→ **Study text**:
A speaker at the meeting said that he lost his brother to alcohol and after that, he became an alcoholic. He said his mother would state the obvious that even after losing his brother to alcohol, he did not learn but became an alcoholic himself. To which he often replied that his mother should drink and then she would realise what is the unique lure of the bottle.

A businessman from Goa called Francis spoke about how he began drinking beer, so that he could muster up enough courage to ask a young woman to dance. Soon, Francis had a girlfriend. Francis became an alcoholic after his girlfriend left him. The successful businessman would make excuses to avoid going to his office, or attend half-day when his hands had stopped shaking. He had to crush and grind his ego as one would do a cigarette butt under one's feet, to join AA and admit he was an alcoholic.

→ **Task set**:
A: In the AA meeting account, why did Francis begin drinking beer?
B: Carry on the AA meeting account, starting after its final sentence.
The data after this point has nothing to do with the AA meeting account.

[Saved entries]
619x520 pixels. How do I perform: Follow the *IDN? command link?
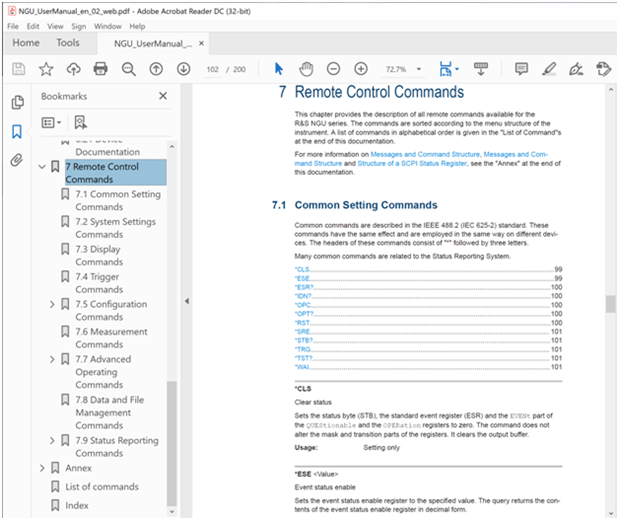tap(303, 296)
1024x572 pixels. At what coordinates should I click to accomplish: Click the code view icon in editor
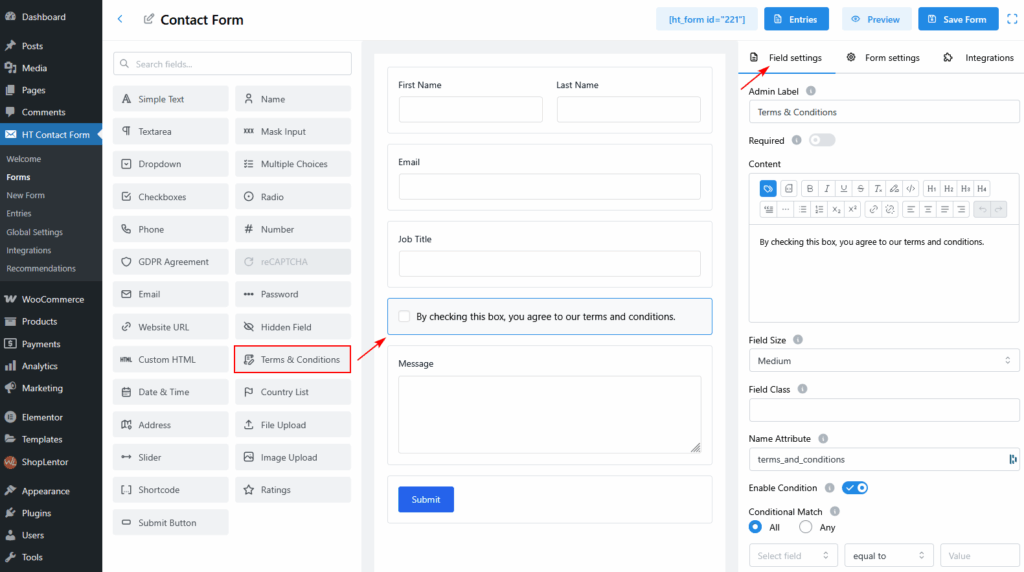(x=910, y=188)
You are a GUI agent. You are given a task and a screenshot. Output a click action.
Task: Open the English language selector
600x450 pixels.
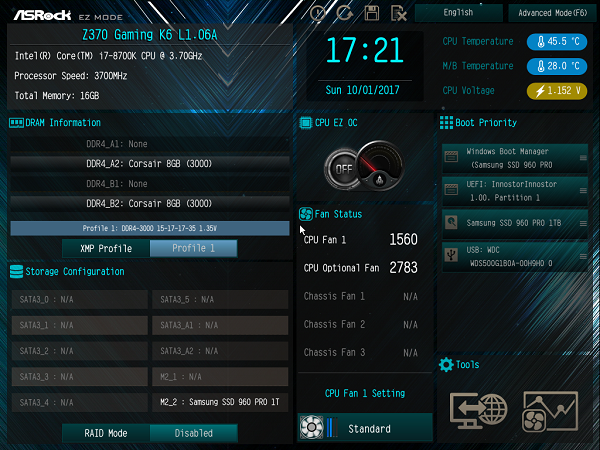(x=458, y=13)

→ **Answers provided**:
A: He began drinking beer so that he could muster up enough courage to ask a young woman to dance.

B:
A young speaker, Dhaval, said he got hooked on to alcohol at a picnic and from then on the bottle became his constant companion. Students would vacate the college bench he sat on, as he used to drink heavily. Two women spoke out about how women alcoholics face double the stigma, greater shame, so asking for help is more difficult and they usually drink and die.

In a world politically correct, the candid confessions knocked one off one's feet. This was not the sound of champagne corks popping amidst small talk by the Page 3 set, this was real-life grime. The disease that is alcohol had collected in a person's life like sediment in a drink glass and needed to be scraped out.